PlanetOut Inc. (LGBT) is a great example of the devastation of today's stock market.
At the end of September, LGBT had 8.2 million in CASH and very little debt. They had approximately 4 million in accrued liabilities.
Gay.com is their main website and it is safe to say that the domain name itself is worth 3 million. So lets put that all together: we get 8 minus 4 plus 3 equals 7 million.
Yet, lately, shares have been trading lightly at a market cap of 1.5 million.
Let me say that again: 7 million in liquidation value trading at a market value of 1.5M. So for .35 you get $1.75. There is a catch.
The catch is that they are probably losing .35 cash a quarter. And obviously at that rate, they will be in debt in a year and a half.

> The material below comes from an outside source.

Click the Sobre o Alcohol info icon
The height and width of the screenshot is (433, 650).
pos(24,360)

They insist that they are close to at least break even, but one needs to assume that will be more difficult in this environment with reduced advertising revenue.
The CEO and executive team are overpaid and all need significant pay cuts. General and administrative are the biggest expenses.

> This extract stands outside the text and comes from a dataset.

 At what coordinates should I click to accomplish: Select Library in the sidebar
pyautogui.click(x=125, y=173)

What is surprising is that someone or some group hasn't yet swept in and bought a majority stake to just force a liquidation and make a quick few million. It's an example of how a lack of investor organization can allow an executive team to suck a company dry. It's a potential tragedy not just for the shareholders, but also for the employees.
The stock, meanwhile, is a strong buy.. that is, if you have faith in someone taking advantage of the situation. The risk is that there are so many dire situations out there, that this one - with the stigma of being a homosexual community company - will get lost in the crowd. We'll find out.